First. let me claim that pound for pound Thom McGuane's forthcoming shortstory collection , Gallatin Canyon, is the best I've read in 3 or 4 years—over hyped, photogenic, young New Yorkcentric writers not withstanding .

Second, short stories are the mother lode of fiction,

And finally, why, if they are so unprofitable, do I have so many collections on my shelves—meaning, they keep getting published (in clothe editions yet)? And, as readers/consumers why should we care about the economics of literature?

S. Forrester

Steven Augustine's comment is patently unfair, and if he is basing his judgement on a short quotation in a NYT article, rather than actually troubling to read a few of Eisenberg's stories, he should back off. Deborah Eisenberg has written some of the most complex,nuanced, and original short stories that have been published in the last twenty-five years.

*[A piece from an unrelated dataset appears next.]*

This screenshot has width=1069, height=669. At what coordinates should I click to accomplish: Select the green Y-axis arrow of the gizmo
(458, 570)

Having said that, I was deeply disappointed in the title story of the new collection, which I read elsewhere (and possibly in an earlier version), and thought was by far the weakest and most banal story I'd ever read by Eisenberg. I have high expectations, though, for the rest of the collection, and trust that the title story represents a rare mistep.

Steven Augustine

Well I DID qualify my statement with an 'if'...if the excerpt I read is representative of her work in general, her work doesn't excite me, because what I read was no improvement on the stuff I already treasure (Munro, Pritchett, O'Connor, Bowles, Brodkey)...but my opinion is no doubt a partial reaction to the hype, on which I am terribly burned-out. I work in entertainment and I know how you-scratch-my-back-and-I'll-scratch-yours it is and I suppose I just long for the days when Criticism wasn't puffery and critics delivered considered opinions and meted out gushing praise so sparingly that it meant something. In a five year period during which I've 'heard' every flavor of unremarkable writer touted as Lit Messiah, I forgive myself my perhaps-unfairly jaundiced view of an excerpt that failed to impress on just about every level. Not that I wouldn't mind reading more of it while waiting to get a cavity filled...

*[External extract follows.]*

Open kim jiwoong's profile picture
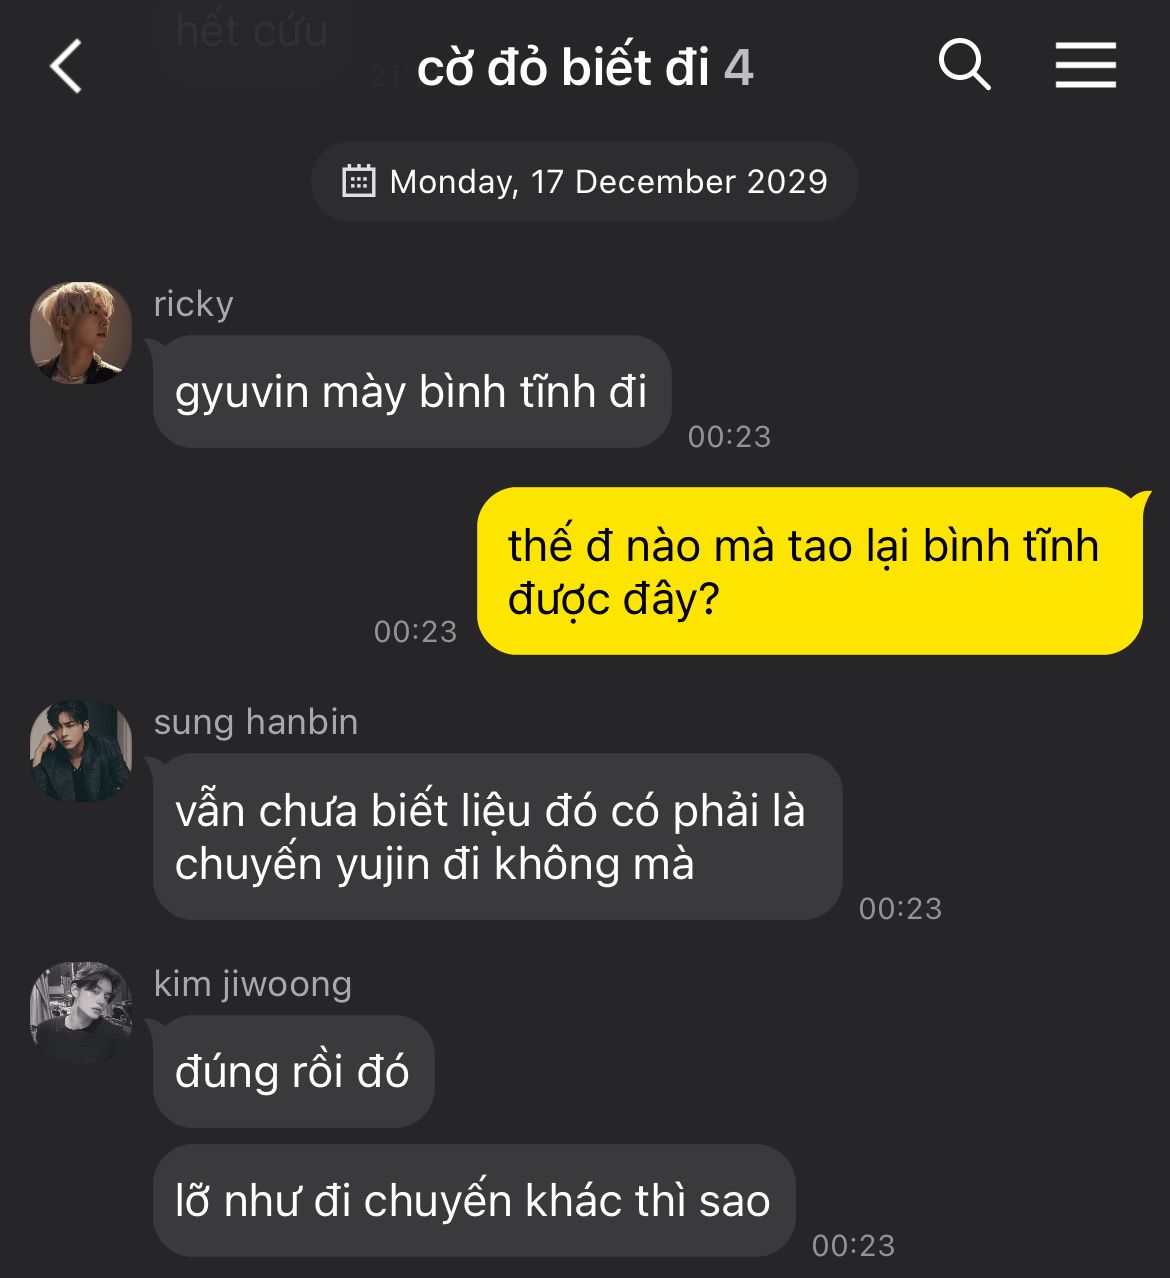 tap(81, 1012)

In my opinion, Eisenberg is a far more interesting writer than the good but rather conventional Munro. And to which Bowles are you referring, the rather traditional Paul or the outrageous and underrated Jane?

It just infuriates me that you infer (rather sexistly I might add and based on complete ignorance of her work) that the praise Eisenberg is receiving is undeserved when she has been publishing fabulous stories for more than 25 years and flying more or less under the radar all that time.

Steven Augustine

Well, you see, I'm not a Critic to shake one's fist at, I'm a consumer reporting his honest opinion about a product that failed to excite me; in my case, that excerpt didn't work. Na und? And I'd have to say that my remark could only be parsed as sexist if I'd failed to make the same quip about sleeping arrangements if it were Shawn's excerpt I wasn't loving as opposed to Eisenberg's. Making a snide remark about a human who happens to be female doesn't make one sexist by default, you know. One thing I'm beginning to notice is the absolute fury people seem to go into these days when any opinion that doesn't swim along with some kind of cozy consensus is offered. And I don't suppose I need to point out that the fact that I won't go into a foamy blather over your dismissal of Munro as 'conventional' probably means I'm more secure in my opinions. If you can agree not to care about my opinion about Eisenberg's excerpt, I'll promise not to give a toss about your opinion of Munro.
PS obviously PAUL, and not the absurdly over-praised Jane (Bowles).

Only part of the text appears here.